You hit the nail on the head, Rich. What you pointed out is exactly correct: there are many different combinations of hue and saturation that can lead to the same gray value (... or luminance value, or brightness value, etc.).
The only way that this or any other algorithm has a chance of assigning colors correctly is if it is smart enough to classify various areas in an image based on factors such as their shape, size, texture, boundary shape & complexity, etc. If it can pull that off (which it apparently can, with some accuracy), then, for example, it won't often assign a dull green to the bottom of a storm cloud, or a light Caucasian skin tone to a moderately bright area in a sunset photo, even though they both may have the same gray value.
If their many-layered (i.e., "deep learning") neural net algorithm is smart enough (and has enough exemplars to train on), then theoretically, it might eventually even be able to distinguish between similar areas (eg, a evergreen vs a deciduous forest) and color them appropriately.
After all, this is almost exactly how we manually colorize B&W photos: If we are observant and have a good artistic sense, we will likely have a good idea what colors to use in many areas of the image, and take our best guess at the areas we know nothing about (eg, clothing that could be almost any color, but the same luminance value).
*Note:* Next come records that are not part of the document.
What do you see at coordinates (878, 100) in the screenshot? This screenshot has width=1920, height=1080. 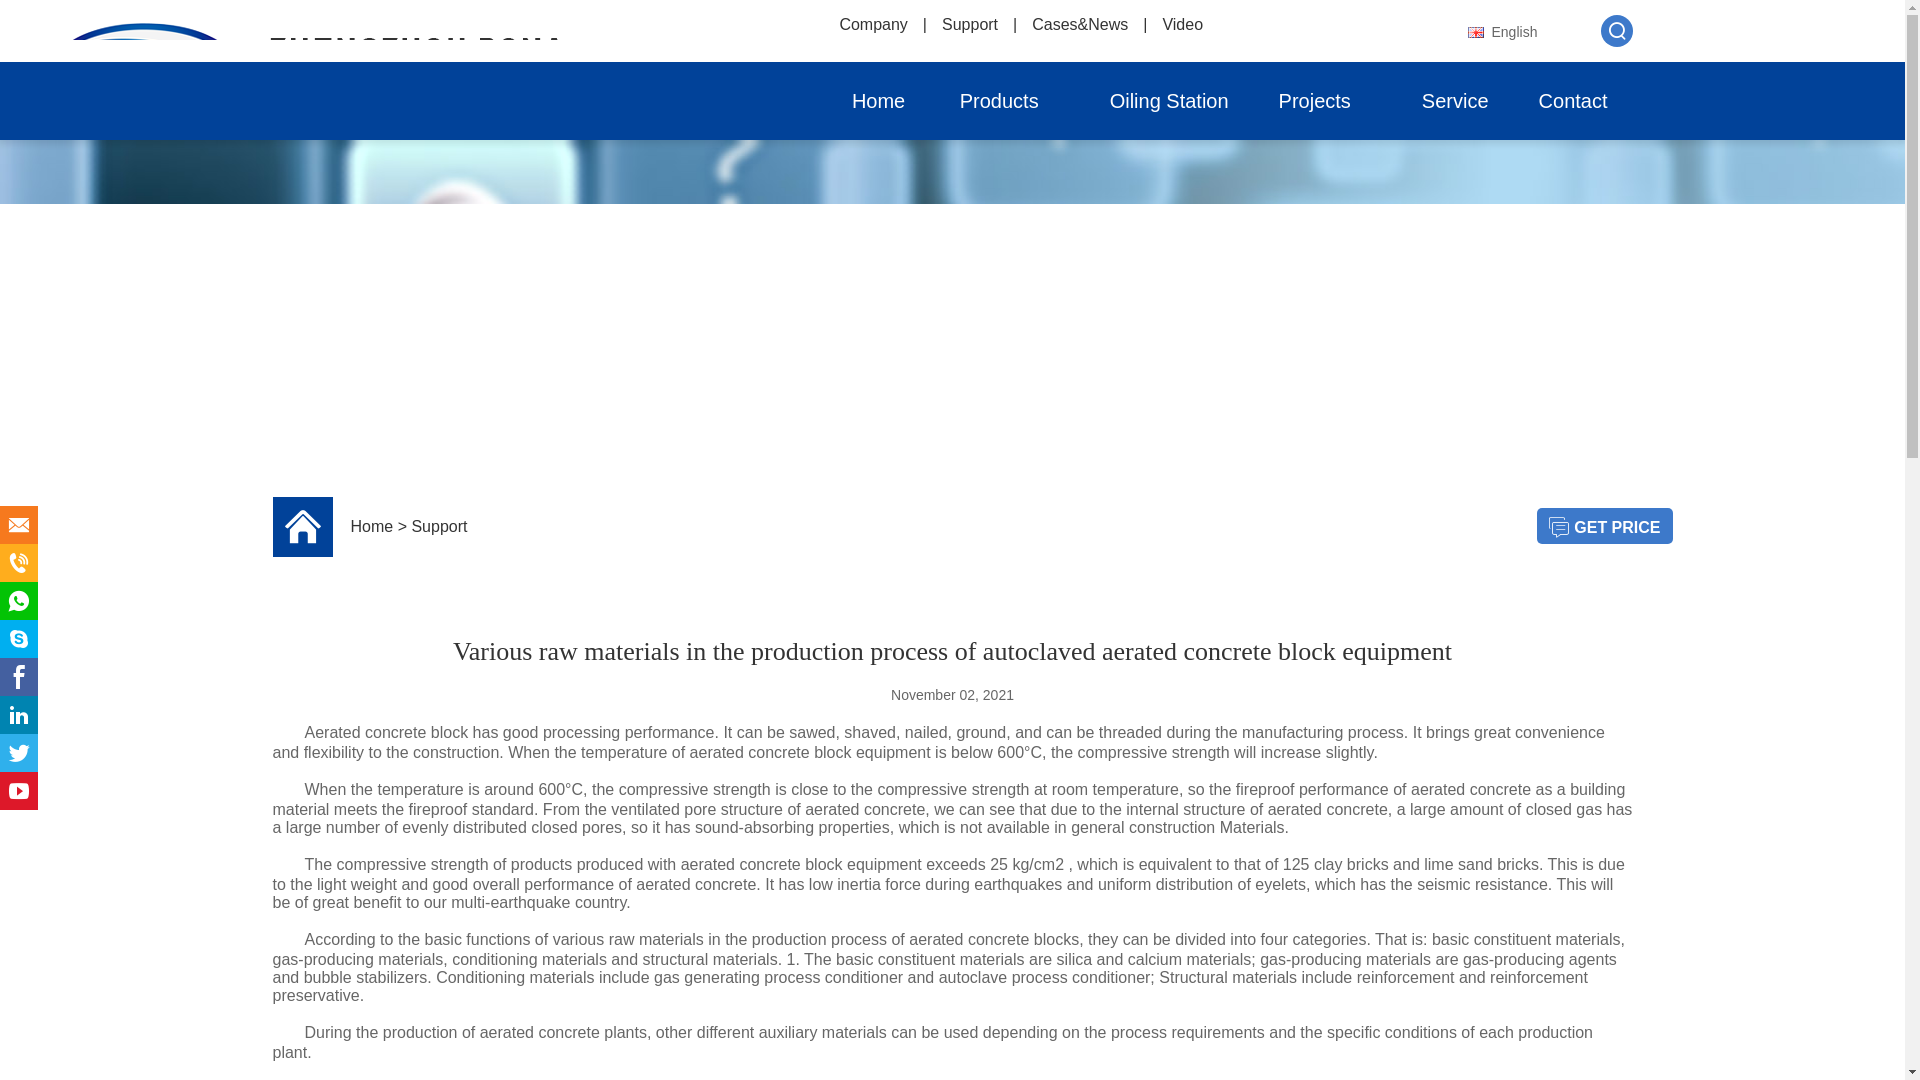 I see `Home` at bounding box center [878, 100].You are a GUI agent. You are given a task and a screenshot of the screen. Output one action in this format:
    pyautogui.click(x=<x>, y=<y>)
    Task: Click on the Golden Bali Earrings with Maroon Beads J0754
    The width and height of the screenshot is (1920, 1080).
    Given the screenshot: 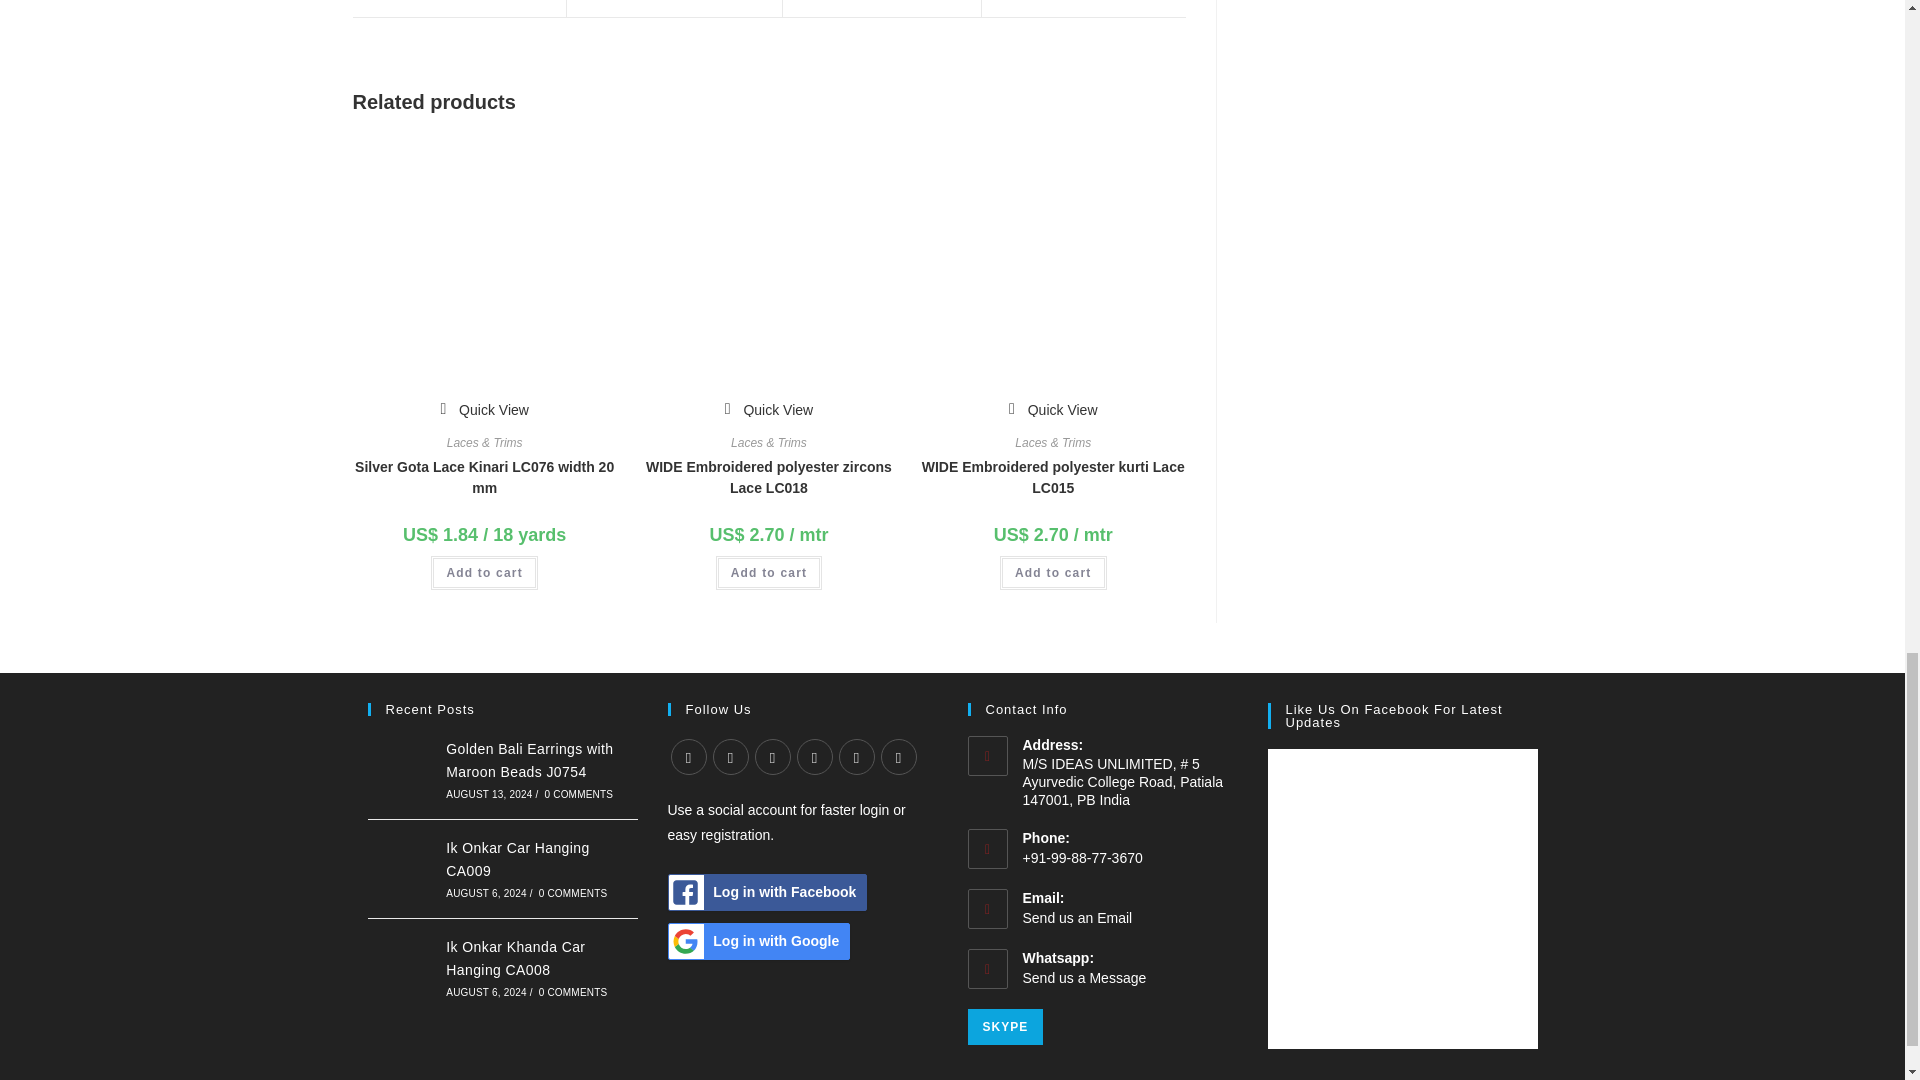 What is the action you would take?
    pyautogui.click(x=402, y=769)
So, my idea was to generate very difficult test cases for their algorithm that would indirectly tax / test its feature recognition abilities.
HTH,
Tom M
PS - @
Rich54 - I just re-read my post and realized that my use of the term, "best case scenario" may have been confusing. This was only meant to imply that if their algorithm couldn't do well with perfectly exposed, well focused, well lit, moderate contrast photos, then it would surely do much worse with average quality photos. It wasn't meant to imply that I thought that the results would actually be good -- just that they would show off the best that the algorithm could possibly achieve.